Multi-co-training for document classification using various document representations: TF–IDF, LDA, and Doc2Vec
Introduction
Document classification is one of the main tasks of text mining and has been used in several applications [6] such as spam filtering [3] and sentiment analysis [10], [11], [20]. There are two main challenges for document classification: insufficient label information [19] and absence of an optimal representation method [12]. For document classification, no systematic and automated process is available that can be used to assign class labels to a large number of documents and then update the classification model simultaneously. Meanwhile, in numerous other classifications, once a new dataset is obtained, its class label is automatically determined. For example, in the customer churn classification of the telecommunication industry, the class labels, i.e., to stay or to leave, can be automatically determined because the customer status is periodically updated [1]. In addition, for the daily stock market prediction in the financial industry, the fluctuating price of a certain equity, which is the class label for the task, is also automatically determined when the market is closed on that day. However, the label assignment for documents is human-labor intensive, time consuming, and cost ineffective. Moreover, because a document is a list of words with a variable length, for further analysis, it should be transformed into a fixed size of numerical vector. Although document representation methods are available, such as term frequency and inverse document frequency (TF–IDF) [23] and the recently proposed neural network-based distributed representation [16], no document representation method performs higher than the other methods, for all text analytics tasks.

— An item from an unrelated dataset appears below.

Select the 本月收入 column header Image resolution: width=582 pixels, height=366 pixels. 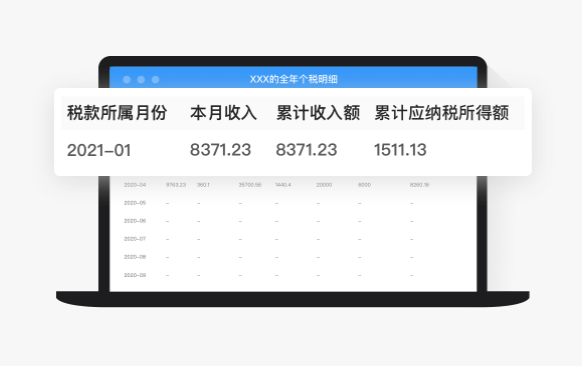223,113
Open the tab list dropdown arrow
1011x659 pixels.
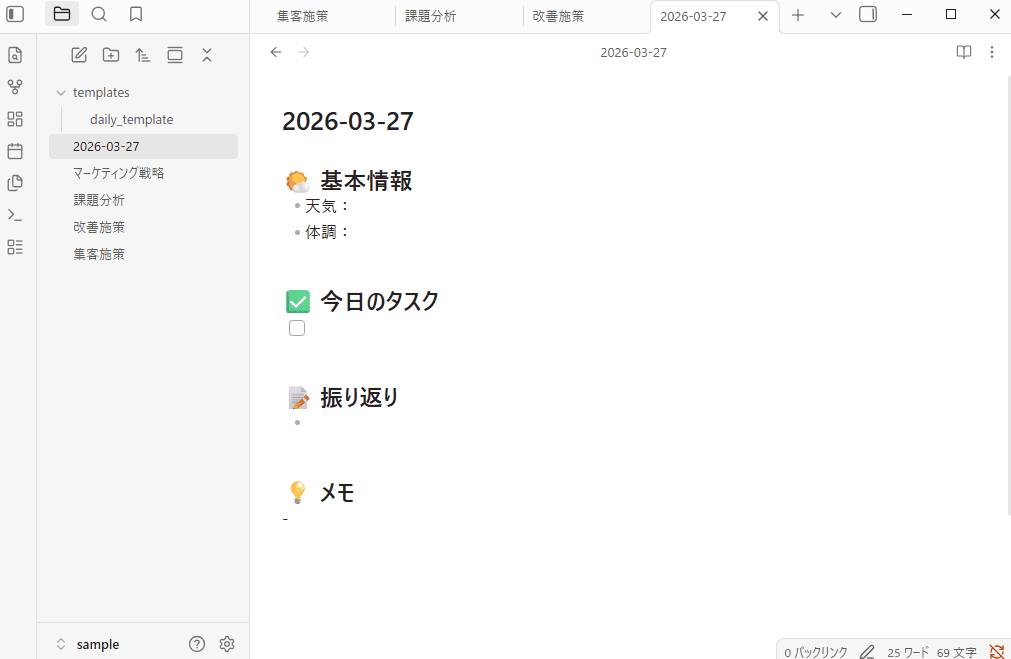[835, 15]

When there are only a few labeled examples but a large number of unlabeled examples are also available, one can consider employing semi-supervised learning (SSL) approaches for improving the classification performance [8]. In SSL, it is assumed that examples belonging to a single class are generated from a single distribution. Hence, although unlabeled examples cannot be explicitly used to help classification models to learn the discrimination function, they can be used to help estimate the data distribution for various classes; this, in turn, helps in obtaining an improved class boundary as compared with that obtained based on only labeled examples. Several strategies have realized the SSL concept in learning algorithms. Self-training (ST) constructs a classifier using only the labeled examples and unlabeled test examples with the current classifier [24]. If the likelihood of an unlabeled instance for a class is sufficiently high, it is included in the labeled dataset with the predicted class label. Then, a new classifier is trained based on the extended labeled dataset. This procedure is repeated until all the unlabeled examples are classified into one of the available classes. In contrast, generative models attempt to estimate the underlying data-generation function based on the labeled and unlabeled examples [9]. They can be used to determine the most appropriate distribution parameters by maximizing the posterior probability of both the labeled and unlabeled examples. Graph-based SSL is based on the assumption that a specified dataset can be expressed using a set of nodes (examples) and edges (relations between nodes, e.g., similarity or distance) [32]. Once the graph is constructed, the label information is propagated throughout the graph in order to assign appropriate class labels to the unlabeled examples.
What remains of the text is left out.